Bank of America Corp agreed to give federal authorities more information about why it refrained from disclosing details about Merrill Lynch's performance before it bought the investment bank, U.S. regulators said on Tuesday.

The pact, still subject to court approval, would allow the U.S. Securities and Exchange Commission to look at details on the bank's failure to disclose information to shareholders about Merrill's $15.8 billion fourth-quarter losses and about bonuses paid to the investment bank's employees.

Bank of America's board voted on Friday to waive its attorney-client privilege that protects the names of those who made decisions on the Merrill merger, according to sources familiar with the matter.

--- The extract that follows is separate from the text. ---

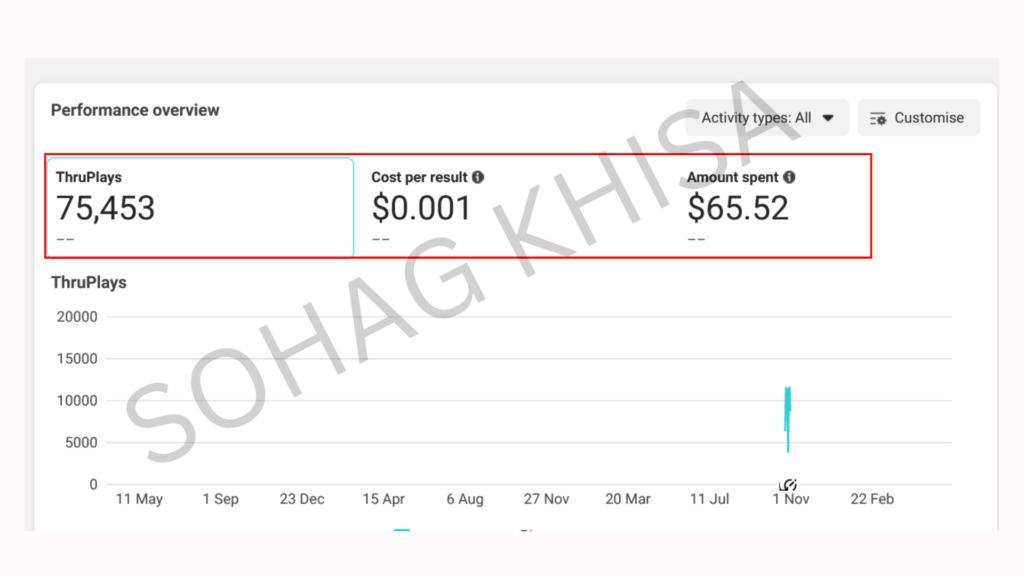Viewport: 1024px width, 576px height.
Task: Open the Activity types: All dropdown
Action: [x=767, y=118]
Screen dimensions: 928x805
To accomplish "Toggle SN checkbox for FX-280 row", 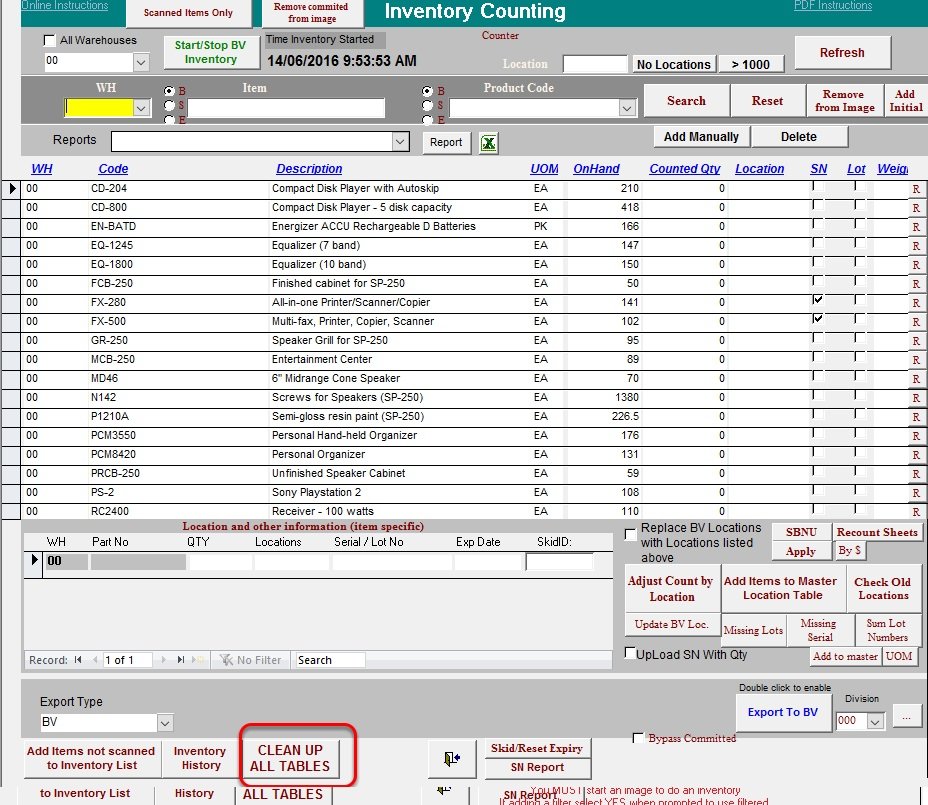I will [819, 299].
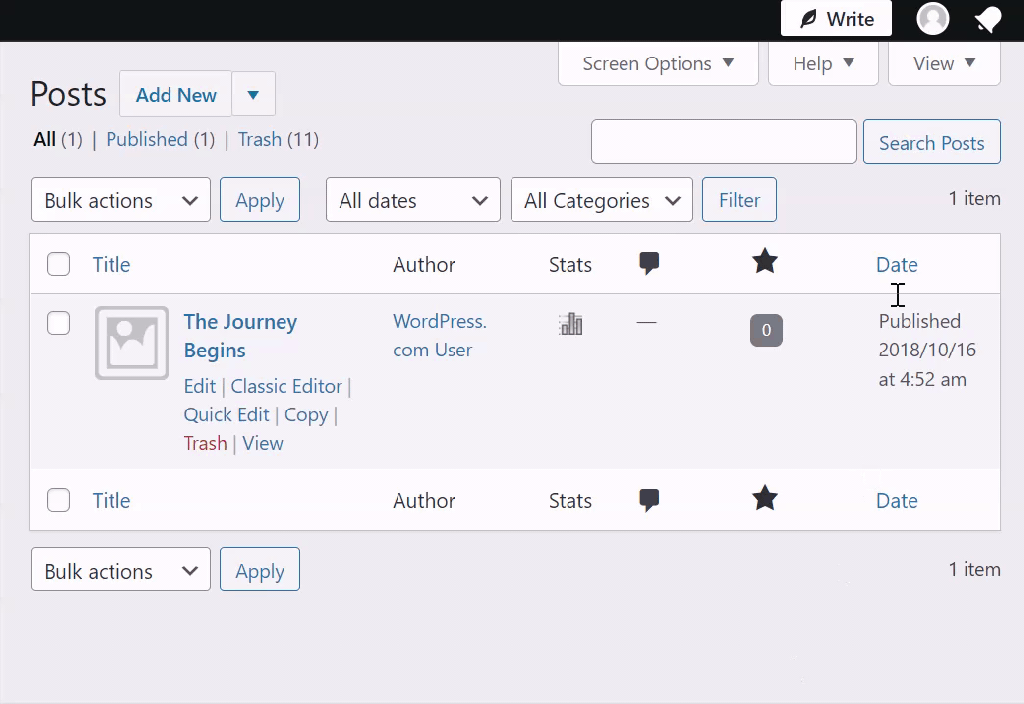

Congressional investigators as well as the New York Attorney General Andrew Cuomo will have access to the protected information, according to a letter the bank sent to Cuomo's office on Monday.

Bank of America faces an array of lawsuits and investigations by lawmakers and regulators. Cuomo has threatened to sue bank officers and is seeking more information on who knew what prior to the December 5 shareholder vote to approve the merger.

Sometime in the next week, the bank will be turning over a bunch of documents to the New York Attorney's Office that details what legal advice they received, said a source familiar with the matter.

Bank of America said it had nothing to hide.

Attorney-client privilege is a very important business principle, but given the pressure in several inquiries for further insight, we decided to waive it in this matter, said Bank of America spokesman Larry Di Rita.

We have nothing to hide and believe our actions throughout the Merrill Lynch acquisition were appropriate and in the best interest of our shareholders, he said.


Last month, a federal judge rejected Bank of America's $33 million settlement with the SEC, which alleged it misled investors about $3.6 billion of bonuses paid to Merrill employees.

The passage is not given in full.